PDF Ghost is a Python library designed for performing a wide range of operations on PDF files, including merging, splitting, rotating, compressing, watermarking, converting, encrypting/decrypting, extracting text/images, adding page numbers, batch processing, and comparing PDFs.

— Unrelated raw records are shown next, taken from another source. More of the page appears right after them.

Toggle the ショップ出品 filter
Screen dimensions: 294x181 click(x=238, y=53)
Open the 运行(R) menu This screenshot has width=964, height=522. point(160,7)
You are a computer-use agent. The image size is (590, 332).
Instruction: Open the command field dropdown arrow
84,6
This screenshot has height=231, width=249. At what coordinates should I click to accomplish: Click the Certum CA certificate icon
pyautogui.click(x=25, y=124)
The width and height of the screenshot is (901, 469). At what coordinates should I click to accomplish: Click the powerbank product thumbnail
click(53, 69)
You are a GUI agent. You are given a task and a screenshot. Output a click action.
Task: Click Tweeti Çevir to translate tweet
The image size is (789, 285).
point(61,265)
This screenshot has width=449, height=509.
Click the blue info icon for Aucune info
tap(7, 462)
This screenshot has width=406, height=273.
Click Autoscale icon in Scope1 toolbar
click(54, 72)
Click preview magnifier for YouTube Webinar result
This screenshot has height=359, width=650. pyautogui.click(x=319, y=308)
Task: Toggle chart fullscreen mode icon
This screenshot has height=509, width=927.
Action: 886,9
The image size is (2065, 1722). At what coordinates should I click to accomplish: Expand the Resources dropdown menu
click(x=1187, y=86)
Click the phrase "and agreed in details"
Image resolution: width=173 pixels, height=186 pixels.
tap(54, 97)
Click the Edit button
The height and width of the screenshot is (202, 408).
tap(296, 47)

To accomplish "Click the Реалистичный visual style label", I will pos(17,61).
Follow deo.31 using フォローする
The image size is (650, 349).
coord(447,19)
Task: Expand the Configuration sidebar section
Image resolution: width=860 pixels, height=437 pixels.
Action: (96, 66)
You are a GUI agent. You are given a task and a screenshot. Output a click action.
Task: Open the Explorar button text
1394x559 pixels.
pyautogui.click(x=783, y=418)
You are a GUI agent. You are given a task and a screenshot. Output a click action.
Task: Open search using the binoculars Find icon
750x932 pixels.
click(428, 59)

It also supports generating PDFs from Markdown or LaTeX files.

Features

  • Merge PDFs: Combine multiple PDFs into a single file.
  • Split PDFs: Split a PDF into smaller files based on page ranges.
  • Remove Pages: Remove specific pages with page index, remove page from start and end.
  • Rotate Pages: Rotate all or specific pages in a PDF.
  • Insert Pages: Insert pages or specific pages in a PDF.
  • Rearrange Pages: Rearrange pages of a pdf file or merge pdf files and then rearrange all the pages.
  • Compress PDFs: Reduce the file size of a PDF by optimizing images and removing unnecessary metadata.
  • Watermarking: Add or remove text or image watermarks to PDFs.
  • Image to PDF: Covert Images to PDF file.
  • PDF to Image: Convert pages of a PDF file to images.
  • Encrypt/Decrypt PDFs: Add password protection to PDFs and decrypt them with the correct password.
  • Extract Text/Images: Extract text or images from a PDF.
  • Add Page Numbers: Insert page numbers at the bottom or top of each page.
  • Convert PDFs to HTML: Convert PDFs into structured HTML files.
  • Generate PDFs from Markdown/LaTeX: Convert Markdown or LaTeX files into well-formatted PDFs.
  • Compare PDFs: Identify differences between two PDF files.
  • PDF Signing: Add digital signatures to PDFs using cryptographic certificates.
  • Batch Processing: Apply operations (merge, split, rotate, etc.) on multiple PDFs at once.

Installation

Python Requirements

  • Python 3.7+

Install via pip

pip install pdfghost

External Dependencies

For Markdown-to-PDF and LaTeX-to-PDF conversion, the following external tools are required:

  1. Pandoc: For converting Markdown to PDF.
  2. BasicTeX: A lightweight LaTeX distribution for converting LaTeX to PDF.

Installing Pandoc

MacOS

If you have Homebrew installed, run:

brew install pandoc
Linux (Debian/Ubuntu)
sudo apt-get update
sudo apt-get install pandoc
Windows

Download the Pandoc installer from the official website here and follow the installation instructions.

Installing BasicTeX

MacOS
  1. Download BasicTeX from here.
  2. Install it by following the on-screen instructions.
  3. Add the following to your .bashrc or .zshrc file:
    export PATH="/usr/local/texlive/2023/bin/universal-darwin:$PATH"
    
Linux (Debian/Ubuntu)
  1. Install texlive (a full LaTeX distribution):
    sudo apt-get update
    sudo apt-get install texlive
    
Windows
  1. Download and install MiKTeX (a lightweight LaTeX distribution) from here.
  2. Follow the installation instructions.

Usage

Merge PDFs

from pdfghost import merge_pdfs

merge_pdfs("output.pdf", "file1.pdf", "file2.pdf")

Split PDF

from pdfghost import split_pdf

split_pdf("input.pdf", "output_folder", split_range=(0, 2))

Remove Specific Pages

from pdfghost import remove_pages

# Remove pages with indices 0, 2, and 4 (0-based)
remove_pages("input.pdf", "output.pdf", pages_to_remove=[0, 2, 4])

Remove Pages from Start

from pdfghost import remove_pages_from_start

# Remove the first 3 pages
remove_pages_from_start("input.pdf", "output.pdf", num_pages=3)

Remove Pages from End

from pdfghost import remove_pages_from_end

# Remove the last 2 pages
remove_pages_from_end("input.pdf", "output.pdf", num_pages=2)

Rotate Pages

from pdfghost import rotate_pdf

# Rotate all pages by 90 degrees
rotate_pdf("input.pdf", "output.pdf", rotation=90)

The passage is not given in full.